** Data to process follows **
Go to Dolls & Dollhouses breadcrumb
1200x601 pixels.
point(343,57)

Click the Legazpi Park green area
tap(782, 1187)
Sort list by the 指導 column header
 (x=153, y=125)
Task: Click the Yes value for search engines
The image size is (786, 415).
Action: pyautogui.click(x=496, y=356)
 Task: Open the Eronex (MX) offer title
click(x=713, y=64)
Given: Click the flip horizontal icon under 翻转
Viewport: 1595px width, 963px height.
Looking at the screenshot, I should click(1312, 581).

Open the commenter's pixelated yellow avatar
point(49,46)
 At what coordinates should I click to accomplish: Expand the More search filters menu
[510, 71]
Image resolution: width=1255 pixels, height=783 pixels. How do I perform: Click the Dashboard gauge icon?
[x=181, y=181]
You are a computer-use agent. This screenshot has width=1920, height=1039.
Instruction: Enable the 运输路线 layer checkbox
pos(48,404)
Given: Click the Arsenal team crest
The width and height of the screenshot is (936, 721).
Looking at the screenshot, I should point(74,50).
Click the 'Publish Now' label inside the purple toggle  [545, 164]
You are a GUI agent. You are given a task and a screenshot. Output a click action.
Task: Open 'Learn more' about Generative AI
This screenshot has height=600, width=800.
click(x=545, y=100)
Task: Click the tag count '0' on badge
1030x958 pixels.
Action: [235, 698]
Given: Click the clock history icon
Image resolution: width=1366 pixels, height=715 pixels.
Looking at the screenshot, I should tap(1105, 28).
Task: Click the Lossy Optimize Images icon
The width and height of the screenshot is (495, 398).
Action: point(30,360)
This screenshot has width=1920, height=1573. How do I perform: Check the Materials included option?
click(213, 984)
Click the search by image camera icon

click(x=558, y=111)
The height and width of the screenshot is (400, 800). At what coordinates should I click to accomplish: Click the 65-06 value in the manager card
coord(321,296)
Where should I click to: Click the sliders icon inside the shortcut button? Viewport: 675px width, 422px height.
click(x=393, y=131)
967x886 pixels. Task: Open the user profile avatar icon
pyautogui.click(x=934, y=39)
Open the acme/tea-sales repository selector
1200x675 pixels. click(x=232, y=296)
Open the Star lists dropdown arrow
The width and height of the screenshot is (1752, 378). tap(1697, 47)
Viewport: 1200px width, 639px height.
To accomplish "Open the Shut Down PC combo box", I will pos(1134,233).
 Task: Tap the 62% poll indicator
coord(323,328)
** End of Data to process **
> **Your goal**
The lines to return are those in the records above that hold the word "agent".

> **Exercise solution**
You are a computer-use agent. This screenshot has width=1920, height=1039.
You are a GUI agent. You are given a task and a screenshot. Output a click action.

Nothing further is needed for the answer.